When the lava is broken up into fine grains we end up with a black sand. However, when the mineral olivine is present in large enough quantities, and is packed into a sedimentary formation, natural erosion creates a green sand beach.
In the photo below is the ‘famous’ Green Sand Beach – also called Papakōlea Beach. This unique beach is located about two miles from the southern most point of the Big Island, South Point, and is approximately an hour’s drive south of Horizon Guest House.
Papakōlea Beach is one of only four green sand beaches in the world, the other three are in Guam, Galapagos Islands and Norway.
The cliff in the background of the photo is a loose, sedimentary formation containing a relatively large amount of olivine as fine crystals. The green crystals are mixed with black (lava) and white (coral/shells) sand and, as a result, some patches of sand are greener than others.
How to get there
To get to Papakōlea Beach involves a drive and a hike (but it’s well worth the extra effort).
- Take the road to ‘South Point’ between mile markers 69 and 70 on Hwy 11 (between Kona and Volcano Village). Drive to the small harbor at the end. On the left hand side there is a car park.
- Walk from the car park to the ocean and take the road to the left (facing the water, toward the east). Follow the road with the ocean on your right for approximately 2.5 miles. At this point you will be above the beach. Next, make your way carefully along the lava cliff on the west side of the bay.
Tip: Leave early and try to make the trip on a weekday to avoid the crowds.
You can see in the next photo how green the olivine sand is. There is also a lava rock with olivine occlusions, and a bracelet made from larger olivine crystals.

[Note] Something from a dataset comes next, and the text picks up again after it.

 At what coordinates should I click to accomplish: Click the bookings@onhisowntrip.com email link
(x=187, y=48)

Fun fact! A type of olivine is peridot (also found in meteorites) and is a gem quality stone. Peridot is also referred to locally as ‘Hawaiian Diamond’. Found in only a fraction of the olivine deposits, it is the birthstone for the month of August – so happy birthday to all you August babies out there!
Strange but true! When lava is ejected into the air, it can form an usual solid lava that has an uncanny resemblance to petrified wood. These samples below came from the Hualalai mountain, which is the mountain you see when you land at the Kailua-Kona airport.